As much as a debilitating disease, cancer is also a drag on resources, with cancer care among the most expensive treatments. Cancer by far remains the highest contributor to out-of-pocket expenses. Estimates suggest over 60 per cent of households who seek cancer care for a member incur out of pocket expenditure more than 20 per cent of their annual per capita household expenditure, throwing many of them into poverty.

This is why apart from making affordable cancer care more accessible, it is equally important to increase the penetration of health insurance. We hope in the coming years, the government will work on expanding the PMJAY scheme to a wider section of the population including middle classes through options such as co-pay mechanisms. We also need to create greater awareness among people about the need for insurance.

Focus on prevention

While the above two subjects deal with the curative part, we will not head anywhere unless we focus equally on the prevention side. Behavioural and dietary habits that are believed to be the triggers for almost one-third of all cancers include high body mass index, low fruit and vegetable intake, lack of physical activity, excessive consumption of processed and packaged foods, tobacco and alcohol use. It is estimated that over 30 per cent of cancer related deaths can be prevented by modifying key risk factors, particularly tobacco use.

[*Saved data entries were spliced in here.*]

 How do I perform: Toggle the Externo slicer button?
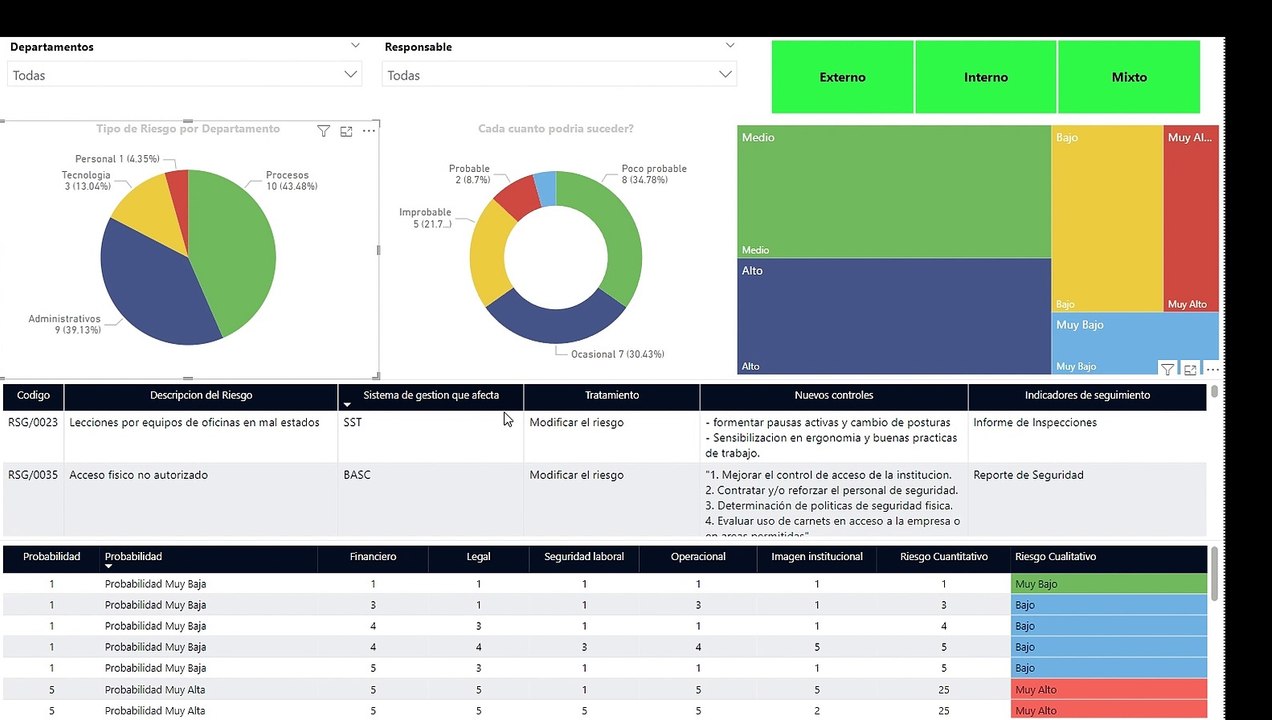(842, 77)
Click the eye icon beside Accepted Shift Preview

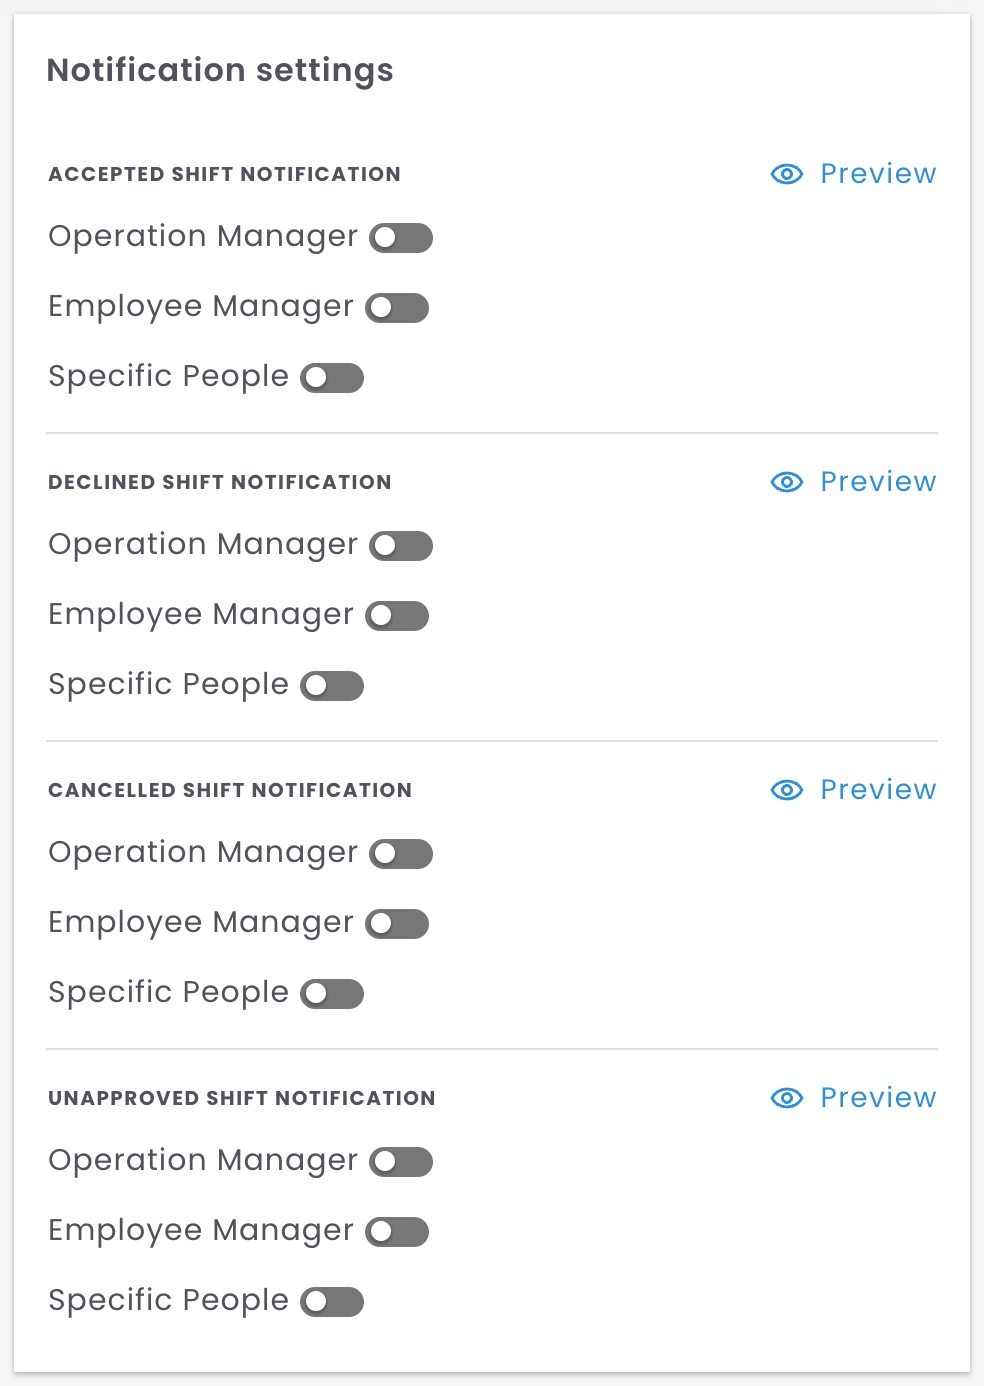pyautogui.click(x=787, y=174)
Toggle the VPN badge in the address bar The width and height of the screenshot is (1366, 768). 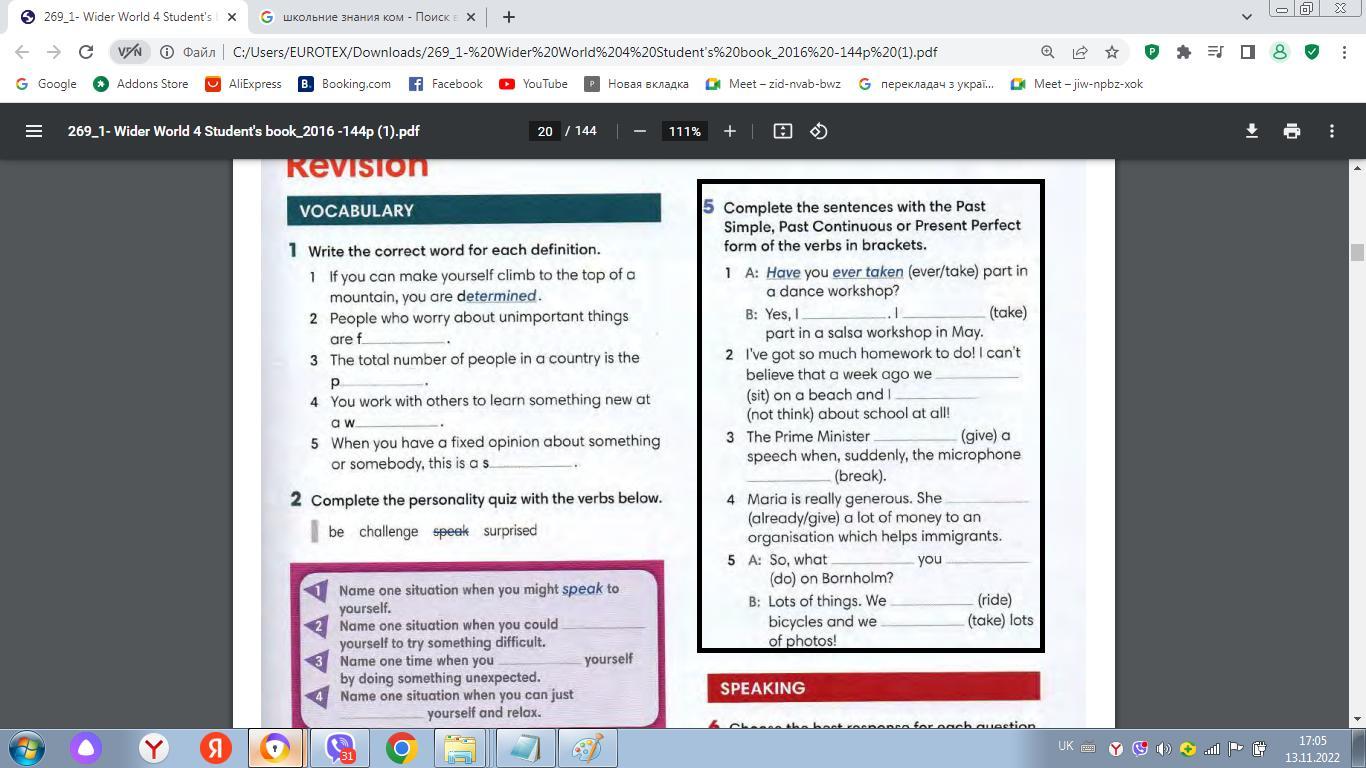click(130, 52)
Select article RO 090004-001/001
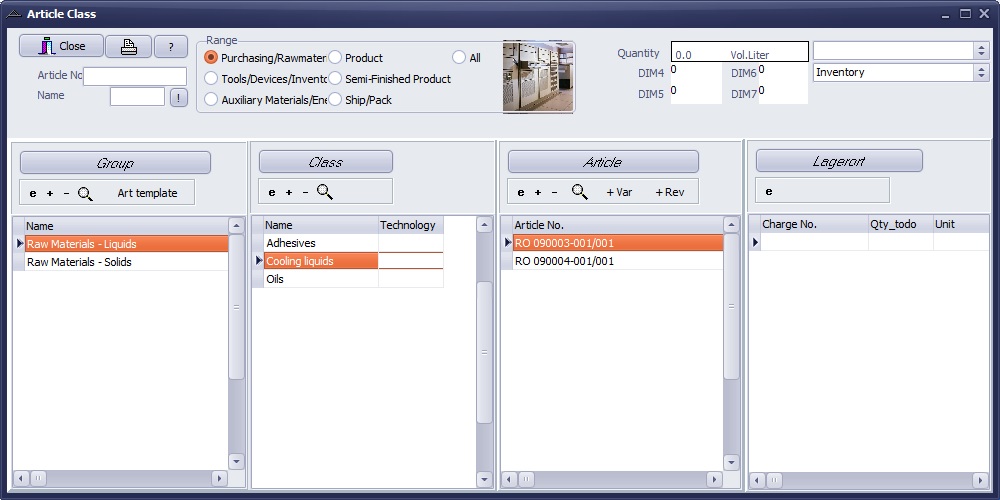 coord(564,261)
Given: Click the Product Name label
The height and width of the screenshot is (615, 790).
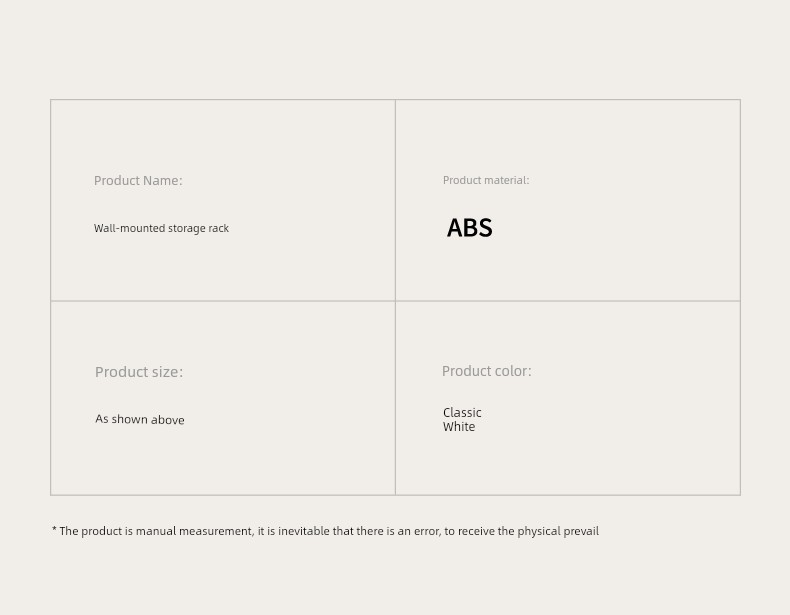Looking at the screenshot, I should click(x=138, y=180).
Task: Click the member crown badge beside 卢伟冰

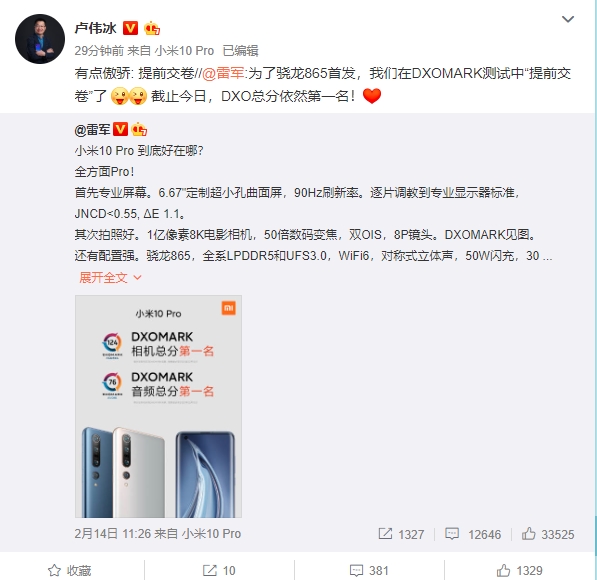Action: click(x=152, y=29)
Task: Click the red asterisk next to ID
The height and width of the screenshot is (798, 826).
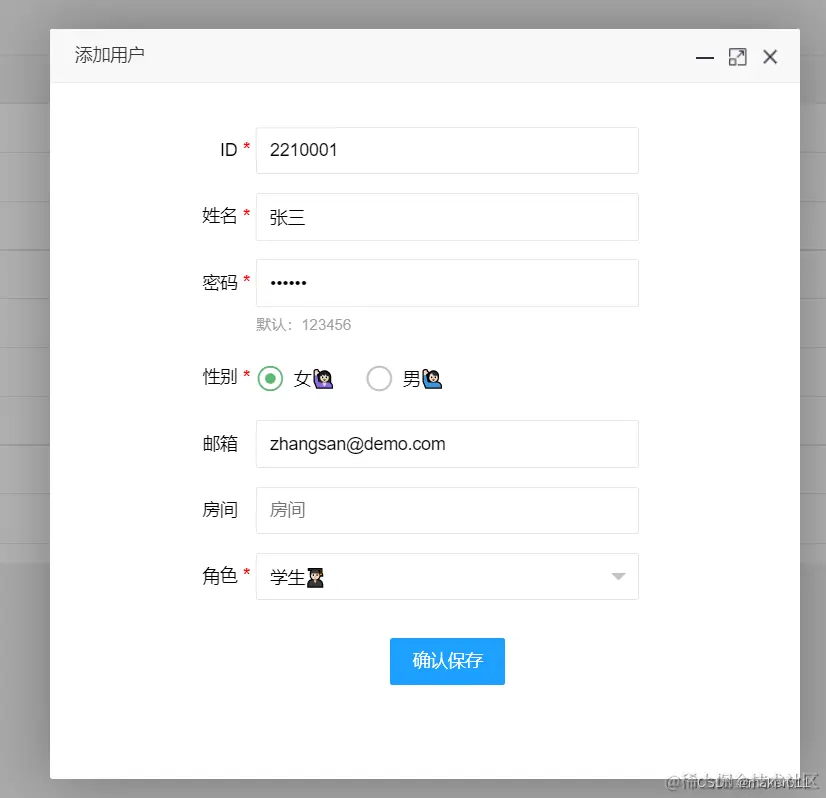Action: [245, 149]
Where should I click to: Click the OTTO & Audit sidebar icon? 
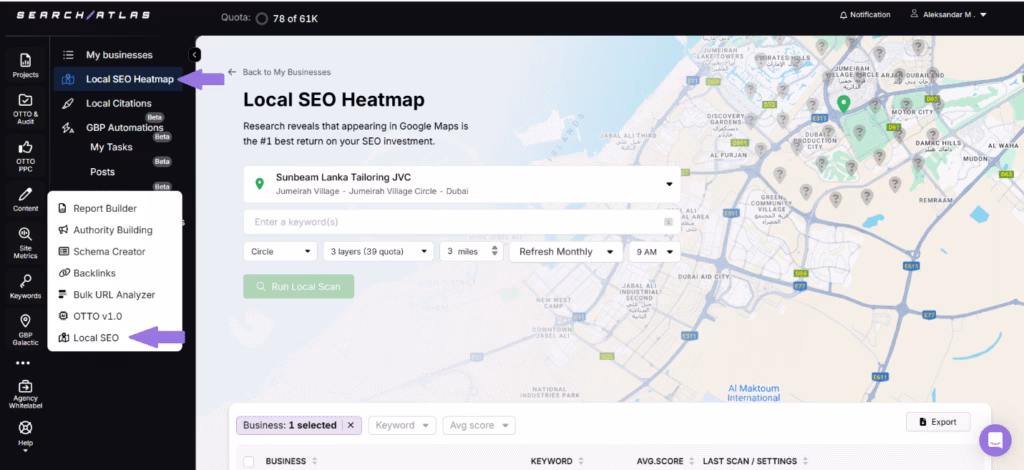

Raising awareness among people about following healthy lifestyles and refraining from sedentary lives are important interventions needed at the grassroots. At the same time, we also need to encourage people about symptoms they shouldn’t ignore and the need for regular preventive screenings. Unfortunately, a majority of cancers in India are diagnosed at later stages when treating them becomes difficult. Cancer screening must therefore be conducted by individuals in close consultation with their physicians.